Crafting a New World Architectural Style

Conquest of the New World by Spain brought with it Spanish architectural styles. Rooted in North Africa, Spanish architectural tradition blended styles from as far as Northern Europe to the Middle East. This distinctive style put Moorish touches on Gothic structures, known by the eighteenth century as Baroque or Churrigueresque. The highly decorative elements of the Old World were then transplanted to Colonial Mexico where they helped to shape the great cathedrals of Mexico City and Central Mexico.

While retaining many traditional Spanish elements, the mission architecture of the frontier tended traditional Spanish elements, the mission architecture of the frontier tended to be utilitarian. Buildings stretched fifty to several hundred feet in length and were equally variable in height. Floor plans ranged from elaborate cruciforms with arcade corridors to simple hall designs with an occasional sacristy or baptistery projection (Figure 1). The simple adobe structures or highly decorated churches were built in areas with little to no infrastructure and often under dangerous conditions. These outposts served the church, but also functioned as defensive garrisons. The structures would become the core of many communities and would serve a multitude of purposes.

Missions typically were built from local materials such as adobe and stone, with fired brick used in the construction of the more elaborate churches with multiple domes and arches. Indigenous laborers were directed by skilled missionaries during the construction. The buildings display evidence that highly trained artisans took part in both architectural design and craftsmanship tasks. Vernacular influence is also especially evident in many of the missions built in the pueblo masonry style in New Mexico.
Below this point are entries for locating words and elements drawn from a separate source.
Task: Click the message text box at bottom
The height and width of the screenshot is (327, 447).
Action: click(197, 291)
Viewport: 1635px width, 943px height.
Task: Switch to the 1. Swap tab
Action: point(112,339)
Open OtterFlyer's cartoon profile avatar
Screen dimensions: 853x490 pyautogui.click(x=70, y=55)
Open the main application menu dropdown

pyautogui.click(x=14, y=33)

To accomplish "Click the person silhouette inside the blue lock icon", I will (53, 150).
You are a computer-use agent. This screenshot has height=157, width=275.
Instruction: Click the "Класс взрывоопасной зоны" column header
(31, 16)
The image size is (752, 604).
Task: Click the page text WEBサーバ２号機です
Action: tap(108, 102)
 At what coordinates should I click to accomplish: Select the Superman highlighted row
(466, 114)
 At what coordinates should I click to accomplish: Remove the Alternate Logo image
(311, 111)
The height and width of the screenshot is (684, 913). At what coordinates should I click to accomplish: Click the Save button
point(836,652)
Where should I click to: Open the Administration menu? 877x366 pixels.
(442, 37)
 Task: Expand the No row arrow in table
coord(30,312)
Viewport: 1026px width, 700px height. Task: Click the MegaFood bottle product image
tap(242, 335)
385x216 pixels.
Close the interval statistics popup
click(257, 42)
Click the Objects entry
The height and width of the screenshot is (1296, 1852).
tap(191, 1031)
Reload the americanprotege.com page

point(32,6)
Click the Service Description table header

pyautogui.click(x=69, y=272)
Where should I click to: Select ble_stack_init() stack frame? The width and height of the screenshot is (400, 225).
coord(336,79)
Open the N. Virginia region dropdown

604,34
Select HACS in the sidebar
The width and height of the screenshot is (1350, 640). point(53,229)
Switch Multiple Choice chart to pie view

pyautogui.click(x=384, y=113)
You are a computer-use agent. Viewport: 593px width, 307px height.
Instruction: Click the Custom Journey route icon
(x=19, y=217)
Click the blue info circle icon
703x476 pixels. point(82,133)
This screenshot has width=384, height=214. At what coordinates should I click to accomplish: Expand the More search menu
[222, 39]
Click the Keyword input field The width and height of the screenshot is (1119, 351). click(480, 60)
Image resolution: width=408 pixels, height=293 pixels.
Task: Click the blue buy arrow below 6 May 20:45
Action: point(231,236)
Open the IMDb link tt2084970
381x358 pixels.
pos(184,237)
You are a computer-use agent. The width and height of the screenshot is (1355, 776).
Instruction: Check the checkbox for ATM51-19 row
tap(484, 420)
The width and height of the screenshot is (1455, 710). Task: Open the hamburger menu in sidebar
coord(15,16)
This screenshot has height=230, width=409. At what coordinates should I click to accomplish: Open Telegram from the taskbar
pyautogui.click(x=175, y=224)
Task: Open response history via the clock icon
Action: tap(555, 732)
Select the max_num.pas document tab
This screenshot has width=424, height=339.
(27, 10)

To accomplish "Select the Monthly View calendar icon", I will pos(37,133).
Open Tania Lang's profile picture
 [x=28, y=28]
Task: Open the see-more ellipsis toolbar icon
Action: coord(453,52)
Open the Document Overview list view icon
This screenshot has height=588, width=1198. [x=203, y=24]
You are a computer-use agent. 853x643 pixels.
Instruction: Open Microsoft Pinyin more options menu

Ornamentation gave missions their individual character. Façade ornamentation ranged from simple stone borders to elaborate carved stone elements. Highly ornate polychromatic murals or a few elements hand-painted by indigenous laborers decorated interior spaces. Elaborate altarpieces or retablos were transported from larger cities along with bronze bells and other ecclesiastical artwork. Although Jesuit architecture is often considered to be more ornate, frequently Franciscan and Jesuit floor plans and ornamentation are indistinguishable (Kennedy 1993). In many cases, Franciscans modified or reconstructed missions on sites that were originally established by the Jesuits. The mixture of artistic and architectural styles of the frontier missions grew into distinct regional tradition that produced uniquely utilitarian and often visually magnificent structures. Spanish Colonial Missions continue to inspire the architecture of the borderlands.